Link to the full release.



2 Comments »
Gary Dikkers
Cindy,
The ethanol industry needs to improve technology not only at the ethanol plant, but also at the industrial corn growing operations in the Midwest.
The truth is that modern corn growing with its fantastic yields is neither sustainable nor renewable, but instead is utterly dependent upon the application of massive amounts of nitrogen fertilizers made from natural gas — and more and more of that fertilizer is made from foreign natural gas and imported into the U.S.
My grandfather ran a corn farm where he rotated crops and used manure from his dairy cows for fertilizer. His operation was sustainable and could be considered renewable, but he also achieved corn yields of only about 40-50 bushels per acre.
Today’s industrial corn farmers can achieve yields of 140-160 bushels, BUT they can only do that by applying nitrogen fertilizers. By no stretch of anyone’s imagination can modern corn farming be called “renewable.” In fact, the only renewable corn farms in the country today are those run by the Amish (or those who farm as the Amish do) but unfortunately, the yield on those farms cannot match that of the industrial farms.
The unfortunate truth is that industrial, corn-based ethanol is not a “renewable” fuel and is only possible because of nitrogen fertilizers.
The weak link of the entire corn-based ethanol industry is nitrogen fertilizer, because the domestic supply of natural gas is outstripping demand, just as has already happened with oil. And that weak link means corn ethanol cannot be our liquid fuel of the future — at least not as long as corn farming itself is unsustainable and unrenewable.
Cindy
Definition time -
re·new·a·ble adj. Relating to or being a commodity or resource, such as solar energy or firewood, that is inexhaustible or replaceable by new growth
This is simply a matter of semantics and we are not going to agree here – so let’s just leave it at that. I say it is renewable because we can make more – you just don’t seem to like that word. So, replace it with biofuel or alternative fuel – whatever you like better.

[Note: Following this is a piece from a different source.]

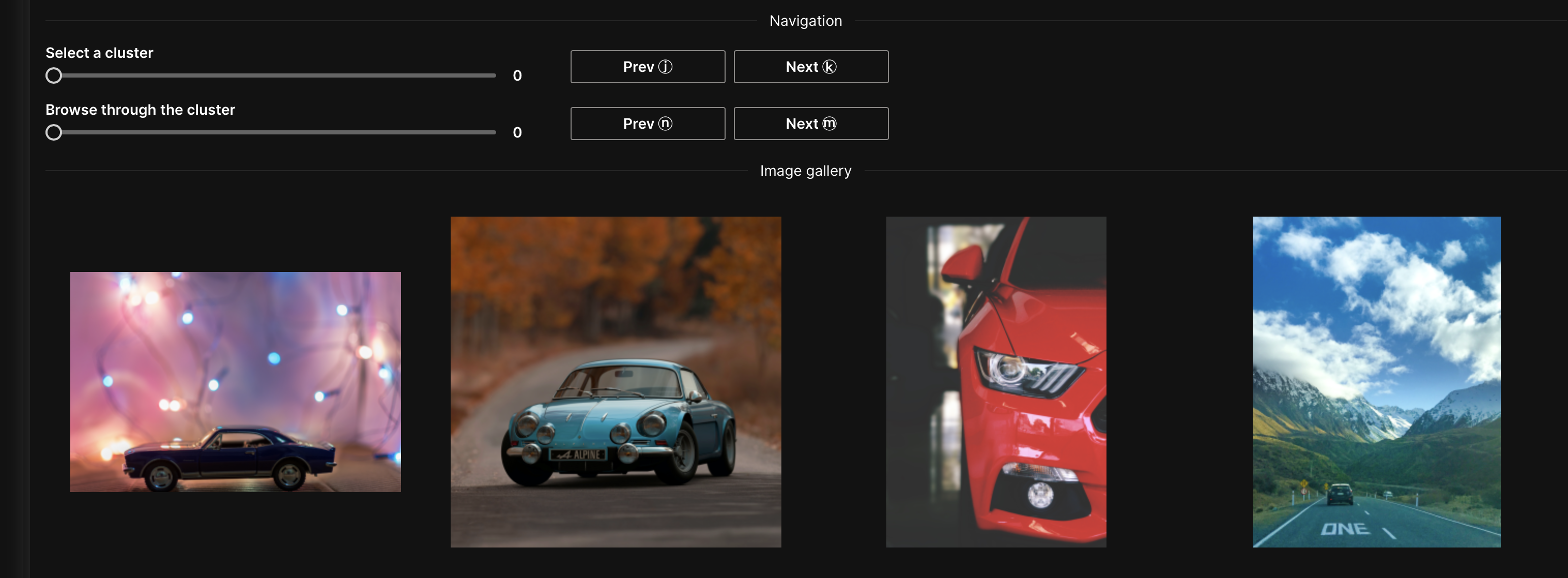Click the browse slider value 0
The height and width of the screenshot is (578, 1568).
coord(517,132)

As for the argument that producing fuel from crops consumes more energy than it yields. I like the quote from the Fortune article on that issue – “On this topic of endless Internet bickering, the Energy Department recently reported, “In terms of key energy and environmental benefits, cornstarch ethanol comes out clearly ahead of petroleum-based fuels, and tomorrow’s cellulosic-based ethanol would do even better.” I would like to let that be the last word on the matter.